Annual child development report says students' eyesight also becoming worse

The malnutrition rate among Chinese students has fallen steadily since 2010, but they have become more prone to obesity and poor eyesight, according to the Annual Report on Chinese Children's Development.

The fourth annual report, released by the China National Children's Center and Social Sciences Academic Press earlier this month, said the malnutrition rate among Chinese primary and secondary students had dropped from 12.7 percent in 2010 to 10.1 percent in 2014 and 8.5 percent in 2019.

However, their obesity rate rose from 15.5 percent in 2010 to 20.4 percent in 2014 and 24.2 percent in 2019.

The report said boys had a higher rate of obesity than girls, and they were becoming obese at a faster pace.

It said the trend is closely associated with social and cultural norms, with society and girls themselves paying more attention to their figures and girls more tightly restricting the amount of food they eat.
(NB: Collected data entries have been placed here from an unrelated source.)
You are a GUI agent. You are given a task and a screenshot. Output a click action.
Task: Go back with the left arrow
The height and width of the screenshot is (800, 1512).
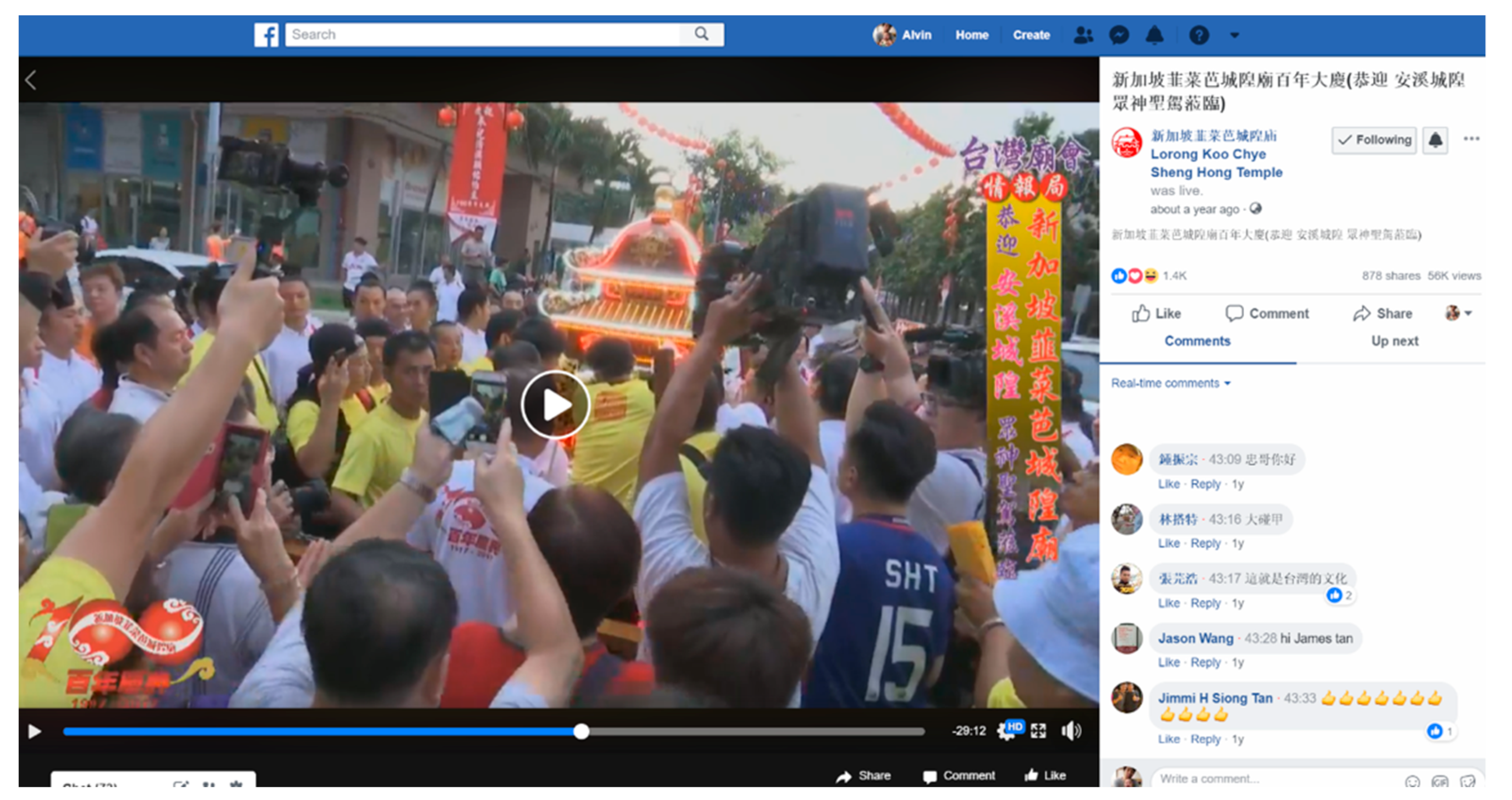32,80
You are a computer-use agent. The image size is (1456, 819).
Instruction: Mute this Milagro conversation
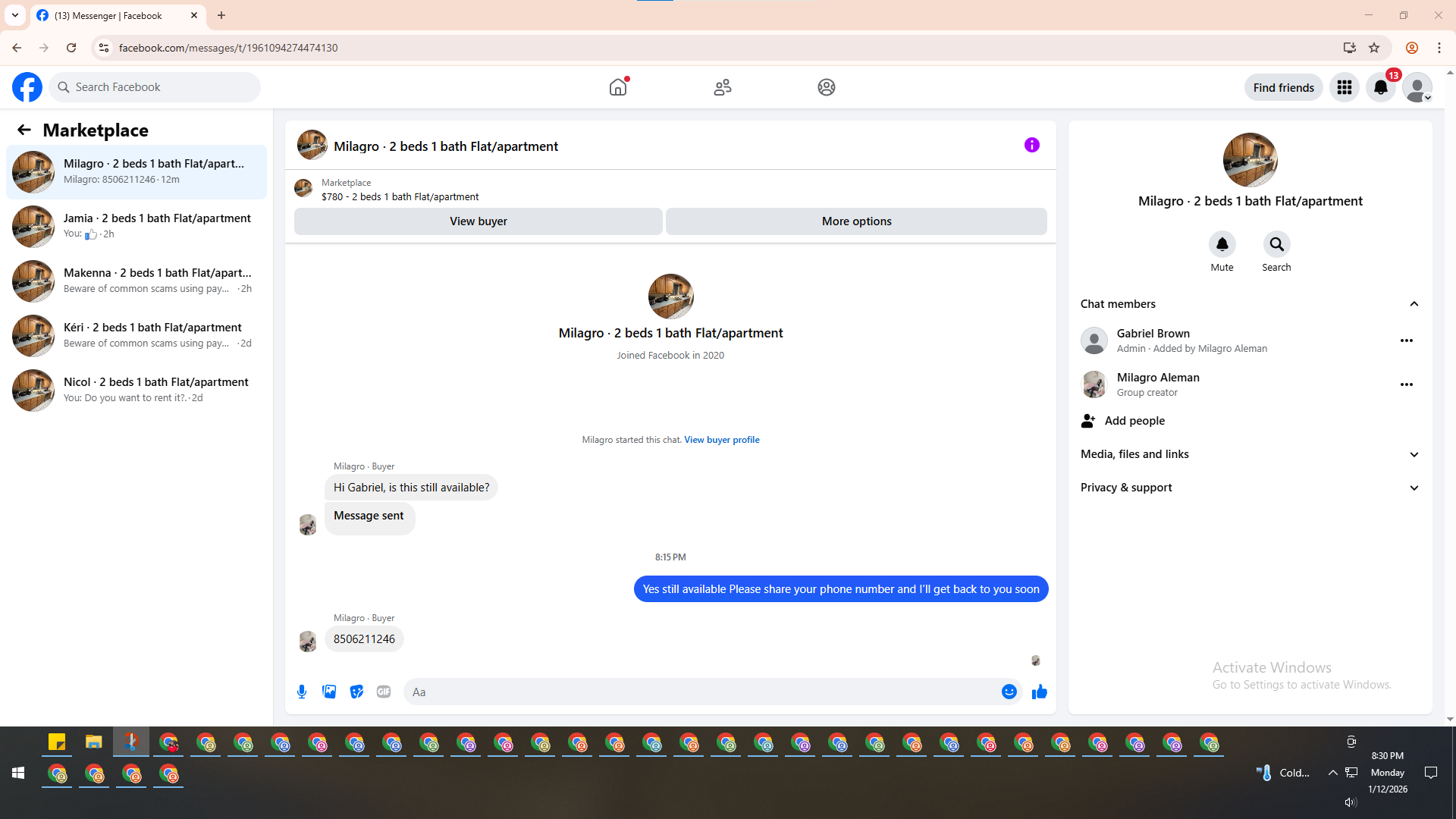click(1222, 244)
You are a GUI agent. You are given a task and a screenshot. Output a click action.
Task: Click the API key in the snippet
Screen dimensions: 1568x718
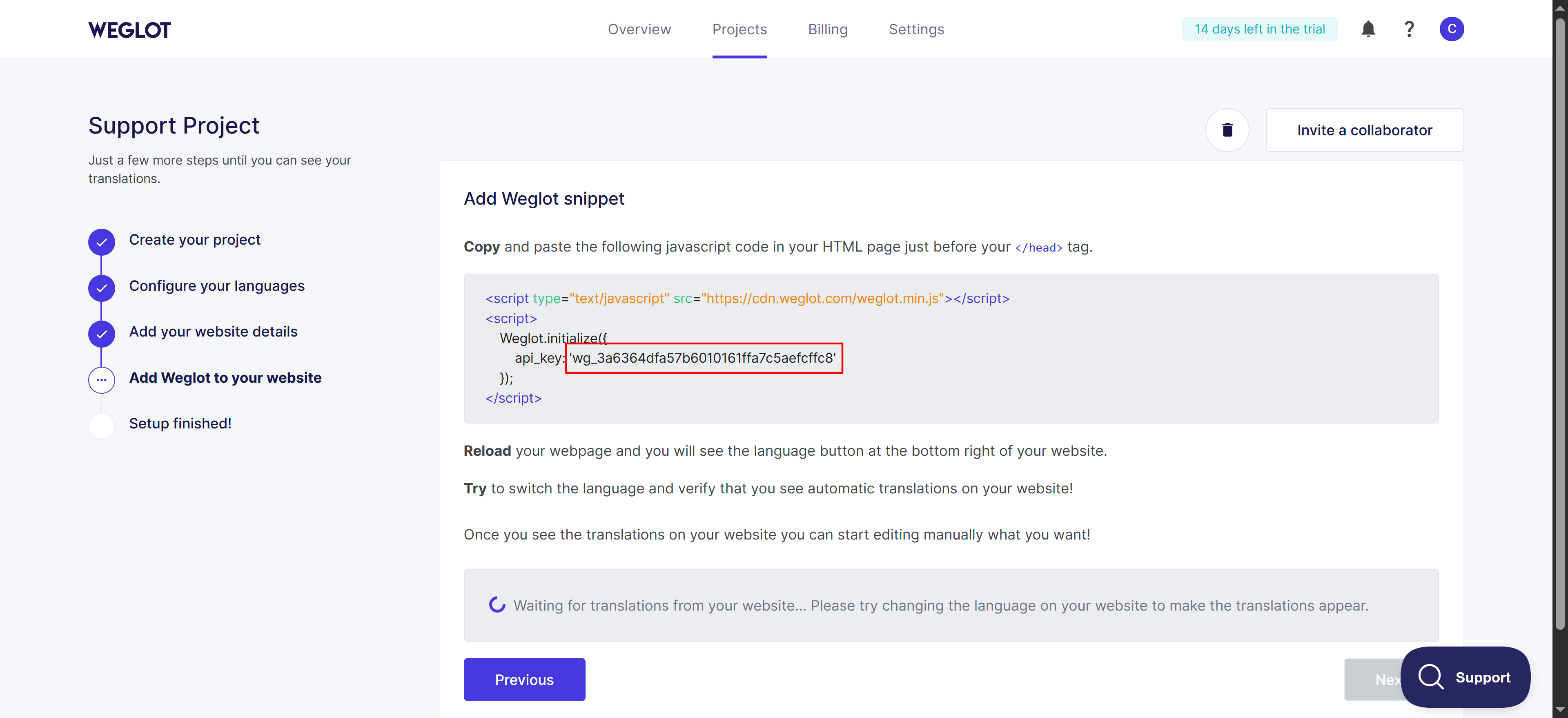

The report also found that while urban children had a higher obesity rate than rural ones, the rate among rural children was growing faster.

The percentage of primary and secondary school students with poor eyesight reached 67.9 percent in 2019, up from 57.4 percent in 2010 and 62.2 percent in 2014.

Urban children had higher rates of poor eyesight than rural children, but rural children's eyesight was worsening at a faster pace because continued urbanization and economic development had narrowed the lifestyle gap between urban and rural children, the report said.

More than 85 percent of high school students had poor eyesight in 2019, but the rate was growing more rapidly among younger students.

The report said the prevention of poor eyesight must start as early as possible and more education and intervention should be conducted to protect younger children's eyesight.

A guideline issued by the Ministry of Education, the National Health Commission and six other departments in 2018 said the overall myopia rate among Chinese teenagers should be reduced by over half a percentage point a year from 2018 to 2023. In provinces with a high incidence of nearsightedness, the reduction should reach 1 percentage point a year.

Parents and schools should work together to ensure teenagers get at least one hour of outdoor activity a day and enough sleep, with a reduced academic workload and less time spent using electronic devices, it said.

In February, the ministry banned the use of cellphones in all primary and secondary school classrooms.